[START EXERCISE INPUTS]

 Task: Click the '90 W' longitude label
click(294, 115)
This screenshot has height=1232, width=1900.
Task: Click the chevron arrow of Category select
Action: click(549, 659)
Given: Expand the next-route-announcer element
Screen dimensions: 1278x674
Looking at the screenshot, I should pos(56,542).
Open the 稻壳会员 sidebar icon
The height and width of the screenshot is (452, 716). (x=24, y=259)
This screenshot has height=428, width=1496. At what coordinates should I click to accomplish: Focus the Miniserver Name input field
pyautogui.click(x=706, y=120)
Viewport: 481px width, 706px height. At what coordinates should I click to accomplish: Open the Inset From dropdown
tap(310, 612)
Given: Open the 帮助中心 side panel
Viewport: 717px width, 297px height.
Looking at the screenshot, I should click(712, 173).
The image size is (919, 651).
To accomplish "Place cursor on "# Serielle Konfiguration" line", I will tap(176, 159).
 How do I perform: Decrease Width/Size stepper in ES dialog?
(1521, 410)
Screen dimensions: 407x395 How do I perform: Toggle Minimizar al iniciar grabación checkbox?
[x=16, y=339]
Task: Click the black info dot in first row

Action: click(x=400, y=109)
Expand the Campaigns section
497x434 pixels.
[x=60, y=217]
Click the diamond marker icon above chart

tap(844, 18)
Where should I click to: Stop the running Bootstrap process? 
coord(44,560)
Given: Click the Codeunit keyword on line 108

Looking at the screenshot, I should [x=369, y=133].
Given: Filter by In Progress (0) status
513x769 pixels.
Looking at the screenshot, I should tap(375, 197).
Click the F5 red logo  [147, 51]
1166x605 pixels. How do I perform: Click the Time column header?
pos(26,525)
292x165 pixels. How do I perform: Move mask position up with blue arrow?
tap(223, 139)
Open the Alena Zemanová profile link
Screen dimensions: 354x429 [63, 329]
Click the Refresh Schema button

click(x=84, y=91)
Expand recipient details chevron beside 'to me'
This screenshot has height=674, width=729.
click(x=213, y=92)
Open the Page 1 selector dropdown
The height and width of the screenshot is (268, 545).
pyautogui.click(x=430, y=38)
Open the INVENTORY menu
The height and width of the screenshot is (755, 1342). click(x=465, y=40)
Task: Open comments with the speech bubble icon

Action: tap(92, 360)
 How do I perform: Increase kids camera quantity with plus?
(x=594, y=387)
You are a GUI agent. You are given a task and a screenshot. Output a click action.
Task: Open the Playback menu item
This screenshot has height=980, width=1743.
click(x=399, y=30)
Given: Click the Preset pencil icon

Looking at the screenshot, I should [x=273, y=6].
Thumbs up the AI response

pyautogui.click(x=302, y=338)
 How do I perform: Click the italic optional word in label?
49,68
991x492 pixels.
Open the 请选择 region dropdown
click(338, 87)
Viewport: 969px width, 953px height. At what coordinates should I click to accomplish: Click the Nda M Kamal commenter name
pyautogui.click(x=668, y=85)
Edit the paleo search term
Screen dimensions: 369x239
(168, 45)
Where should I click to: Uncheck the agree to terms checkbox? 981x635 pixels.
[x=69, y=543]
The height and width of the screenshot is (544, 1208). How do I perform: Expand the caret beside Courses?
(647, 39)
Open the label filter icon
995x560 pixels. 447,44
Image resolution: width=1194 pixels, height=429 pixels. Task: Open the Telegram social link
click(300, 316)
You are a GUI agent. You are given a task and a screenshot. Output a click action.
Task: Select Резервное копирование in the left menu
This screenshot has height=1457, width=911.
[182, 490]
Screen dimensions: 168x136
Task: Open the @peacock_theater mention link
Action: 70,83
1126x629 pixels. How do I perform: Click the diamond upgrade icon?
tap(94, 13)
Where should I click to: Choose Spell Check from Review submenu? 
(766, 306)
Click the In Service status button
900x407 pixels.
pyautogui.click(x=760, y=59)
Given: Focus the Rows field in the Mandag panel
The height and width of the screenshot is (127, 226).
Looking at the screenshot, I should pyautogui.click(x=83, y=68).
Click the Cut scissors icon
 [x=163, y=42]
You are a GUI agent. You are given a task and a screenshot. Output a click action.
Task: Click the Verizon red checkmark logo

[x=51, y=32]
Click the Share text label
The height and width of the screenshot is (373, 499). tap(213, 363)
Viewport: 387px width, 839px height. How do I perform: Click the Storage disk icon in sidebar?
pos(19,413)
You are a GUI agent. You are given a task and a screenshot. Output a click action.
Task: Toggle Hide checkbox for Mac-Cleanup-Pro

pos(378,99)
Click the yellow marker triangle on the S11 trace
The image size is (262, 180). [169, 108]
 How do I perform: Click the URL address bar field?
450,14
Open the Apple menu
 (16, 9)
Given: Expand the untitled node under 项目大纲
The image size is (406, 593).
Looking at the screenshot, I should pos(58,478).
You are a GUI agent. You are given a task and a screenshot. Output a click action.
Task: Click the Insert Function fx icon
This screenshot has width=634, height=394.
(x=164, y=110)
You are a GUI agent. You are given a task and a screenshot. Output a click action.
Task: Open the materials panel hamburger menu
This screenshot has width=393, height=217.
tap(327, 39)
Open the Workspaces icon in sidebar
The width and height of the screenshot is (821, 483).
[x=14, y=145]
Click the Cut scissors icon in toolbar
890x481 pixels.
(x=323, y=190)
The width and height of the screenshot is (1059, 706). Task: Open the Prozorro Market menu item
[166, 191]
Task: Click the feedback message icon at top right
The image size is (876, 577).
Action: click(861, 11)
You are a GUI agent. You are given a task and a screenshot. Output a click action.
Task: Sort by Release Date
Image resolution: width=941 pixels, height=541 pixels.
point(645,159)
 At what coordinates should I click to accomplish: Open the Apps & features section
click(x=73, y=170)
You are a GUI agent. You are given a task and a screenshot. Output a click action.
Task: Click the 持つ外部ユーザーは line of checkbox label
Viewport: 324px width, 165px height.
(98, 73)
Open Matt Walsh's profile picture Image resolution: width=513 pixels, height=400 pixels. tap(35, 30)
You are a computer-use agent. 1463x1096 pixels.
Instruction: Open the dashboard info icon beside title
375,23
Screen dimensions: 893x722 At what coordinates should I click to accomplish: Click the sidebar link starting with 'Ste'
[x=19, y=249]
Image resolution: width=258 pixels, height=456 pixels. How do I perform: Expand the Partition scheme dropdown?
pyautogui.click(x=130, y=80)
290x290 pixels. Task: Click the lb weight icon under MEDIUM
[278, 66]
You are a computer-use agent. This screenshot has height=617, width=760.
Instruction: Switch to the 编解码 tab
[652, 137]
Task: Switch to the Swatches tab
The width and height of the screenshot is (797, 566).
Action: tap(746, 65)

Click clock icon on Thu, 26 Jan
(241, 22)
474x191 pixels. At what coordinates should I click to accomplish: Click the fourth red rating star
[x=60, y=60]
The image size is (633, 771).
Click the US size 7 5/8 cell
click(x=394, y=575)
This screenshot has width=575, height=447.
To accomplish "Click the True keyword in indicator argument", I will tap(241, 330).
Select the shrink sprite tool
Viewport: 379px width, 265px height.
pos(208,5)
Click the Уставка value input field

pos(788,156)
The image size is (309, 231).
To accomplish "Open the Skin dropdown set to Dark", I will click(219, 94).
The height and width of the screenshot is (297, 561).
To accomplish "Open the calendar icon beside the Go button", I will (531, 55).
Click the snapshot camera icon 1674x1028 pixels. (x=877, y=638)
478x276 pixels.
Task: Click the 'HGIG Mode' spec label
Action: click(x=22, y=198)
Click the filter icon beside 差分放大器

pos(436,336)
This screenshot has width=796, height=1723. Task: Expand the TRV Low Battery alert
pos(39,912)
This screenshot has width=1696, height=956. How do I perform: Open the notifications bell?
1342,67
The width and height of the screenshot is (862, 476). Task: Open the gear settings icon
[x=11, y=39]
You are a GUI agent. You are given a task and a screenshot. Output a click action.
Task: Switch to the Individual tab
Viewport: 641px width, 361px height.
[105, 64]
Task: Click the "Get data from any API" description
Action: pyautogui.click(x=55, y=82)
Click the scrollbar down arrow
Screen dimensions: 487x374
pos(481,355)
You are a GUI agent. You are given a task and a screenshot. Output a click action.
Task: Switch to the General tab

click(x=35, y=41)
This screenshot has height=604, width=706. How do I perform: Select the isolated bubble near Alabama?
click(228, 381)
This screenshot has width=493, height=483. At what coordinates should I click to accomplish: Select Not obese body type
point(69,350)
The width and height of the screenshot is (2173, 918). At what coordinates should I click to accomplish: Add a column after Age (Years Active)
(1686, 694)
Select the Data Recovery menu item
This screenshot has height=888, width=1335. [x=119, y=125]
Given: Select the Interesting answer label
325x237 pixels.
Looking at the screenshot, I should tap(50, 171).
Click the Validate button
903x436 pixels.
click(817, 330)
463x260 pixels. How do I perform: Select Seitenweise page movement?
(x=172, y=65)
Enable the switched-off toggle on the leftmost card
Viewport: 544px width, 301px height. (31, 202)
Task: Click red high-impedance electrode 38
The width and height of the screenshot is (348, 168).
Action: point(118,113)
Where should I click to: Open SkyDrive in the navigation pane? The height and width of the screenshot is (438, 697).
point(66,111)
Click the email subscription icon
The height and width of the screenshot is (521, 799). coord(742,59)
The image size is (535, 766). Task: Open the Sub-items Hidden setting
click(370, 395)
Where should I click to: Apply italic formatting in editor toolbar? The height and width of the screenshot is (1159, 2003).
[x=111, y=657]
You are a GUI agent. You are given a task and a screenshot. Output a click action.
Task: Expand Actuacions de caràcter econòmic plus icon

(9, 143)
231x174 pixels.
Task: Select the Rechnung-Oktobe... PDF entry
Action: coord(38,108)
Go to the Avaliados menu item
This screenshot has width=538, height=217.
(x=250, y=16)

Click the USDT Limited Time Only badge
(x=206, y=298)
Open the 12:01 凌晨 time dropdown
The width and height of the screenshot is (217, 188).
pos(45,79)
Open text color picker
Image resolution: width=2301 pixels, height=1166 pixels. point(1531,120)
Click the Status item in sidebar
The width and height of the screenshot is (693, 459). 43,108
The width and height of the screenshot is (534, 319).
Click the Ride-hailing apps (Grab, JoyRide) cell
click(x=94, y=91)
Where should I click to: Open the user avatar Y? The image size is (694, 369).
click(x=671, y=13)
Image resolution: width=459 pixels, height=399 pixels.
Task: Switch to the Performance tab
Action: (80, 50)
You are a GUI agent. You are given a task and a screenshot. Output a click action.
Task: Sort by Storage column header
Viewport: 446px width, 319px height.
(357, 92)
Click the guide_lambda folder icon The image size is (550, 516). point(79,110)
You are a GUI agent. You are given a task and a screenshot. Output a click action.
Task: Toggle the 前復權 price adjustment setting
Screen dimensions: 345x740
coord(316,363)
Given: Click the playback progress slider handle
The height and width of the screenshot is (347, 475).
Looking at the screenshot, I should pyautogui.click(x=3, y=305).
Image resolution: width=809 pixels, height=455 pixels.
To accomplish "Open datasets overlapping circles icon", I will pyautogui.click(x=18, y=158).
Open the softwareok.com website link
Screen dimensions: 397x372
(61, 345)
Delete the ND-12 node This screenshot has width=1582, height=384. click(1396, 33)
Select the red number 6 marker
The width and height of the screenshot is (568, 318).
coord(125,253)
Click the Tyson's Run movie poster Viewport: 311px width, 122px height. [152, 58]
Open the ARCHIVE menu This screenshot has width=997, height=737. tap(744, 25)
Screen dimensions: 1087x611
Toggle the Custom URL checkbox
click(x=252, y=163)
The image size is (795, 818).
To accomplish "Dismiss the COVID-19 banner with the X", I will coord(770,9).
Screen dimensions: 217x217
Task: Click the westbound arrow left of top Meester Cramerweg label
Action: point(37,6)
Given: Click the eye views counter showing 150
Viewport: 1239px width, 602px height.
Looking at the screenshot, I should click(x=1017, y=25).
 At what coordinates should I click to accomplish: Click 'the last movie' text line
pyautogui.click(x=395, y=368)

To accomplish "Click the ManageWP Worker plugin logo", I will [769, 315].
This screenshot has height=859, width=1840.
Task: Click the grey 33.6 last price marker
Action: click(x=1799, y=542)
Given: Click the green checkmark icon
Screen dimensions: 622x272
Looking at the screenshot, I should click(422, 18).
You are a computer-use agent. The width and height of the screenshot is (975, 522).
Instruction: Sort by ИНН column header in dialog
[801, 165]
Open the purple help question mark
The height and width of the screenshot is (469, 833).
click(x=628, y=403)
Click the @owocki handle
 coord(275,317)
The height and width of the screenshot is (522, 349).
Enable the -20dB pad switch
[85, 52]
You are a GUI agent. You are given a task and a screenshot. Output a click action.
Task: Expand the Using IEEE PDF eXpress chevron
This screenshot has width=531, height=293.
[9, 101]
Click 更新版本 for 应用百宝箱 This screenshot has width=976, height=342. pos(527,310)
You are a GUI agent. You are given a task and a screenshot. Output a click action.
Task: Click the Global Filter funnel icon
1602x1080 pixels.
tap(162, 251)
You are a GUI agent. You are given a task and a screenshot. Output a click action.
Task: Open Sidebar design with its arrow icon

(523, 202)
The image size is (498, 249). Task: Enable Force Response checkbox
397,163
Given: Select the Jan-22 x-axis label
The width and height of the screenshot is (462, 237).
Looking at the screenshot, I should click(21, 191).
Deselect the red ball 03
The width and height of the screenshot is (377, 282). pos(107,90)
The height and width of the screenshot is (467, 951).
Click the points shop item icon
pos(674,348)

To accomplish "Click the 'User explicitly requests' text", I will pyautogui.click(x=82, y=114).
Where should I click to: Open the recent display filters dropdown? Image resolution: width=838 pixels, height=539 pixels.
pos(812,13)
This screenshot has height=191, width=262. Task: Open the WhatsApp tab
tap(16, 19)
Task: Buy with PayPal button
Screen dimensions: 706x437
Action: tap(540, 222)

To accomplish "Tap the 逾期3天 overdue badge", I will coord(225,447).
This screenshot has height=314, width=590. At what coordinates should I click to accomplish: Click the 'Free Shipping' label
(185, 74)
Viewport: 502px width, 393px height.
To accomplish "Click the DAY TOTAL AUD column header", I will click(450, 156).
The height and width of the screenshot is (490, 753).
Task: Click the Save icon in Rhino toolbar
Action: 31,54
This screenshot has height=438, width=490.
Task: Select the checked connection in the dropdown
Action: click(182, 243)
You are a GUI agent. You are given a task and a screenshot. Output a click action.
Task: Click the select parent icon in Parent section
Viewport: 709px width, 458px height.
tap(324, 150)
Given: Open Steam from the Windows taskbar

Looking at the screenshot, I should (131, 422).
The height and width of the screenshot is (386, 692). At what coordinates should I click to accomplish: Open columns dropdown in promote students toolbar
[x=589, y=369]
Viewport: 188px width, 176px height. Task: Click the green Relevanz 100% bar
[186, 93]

[END EXERCISE INPUTS]

* WORK INSTRUCTIONS
Please repeat the records word for word, starting with the line containing "Task: Click red high-impedance electrode 38" and ending with the line containing "point(66,111)", both lines included.

* RESULT
Task: Click red high-impedance electrode 38
The width and height of the screenshot is (348, 168).
Action: point(118,113)
Where should I click to: Open SkyDrive in the navigation pane? The height and width of the screenshot is (438, 697).
point(66,111)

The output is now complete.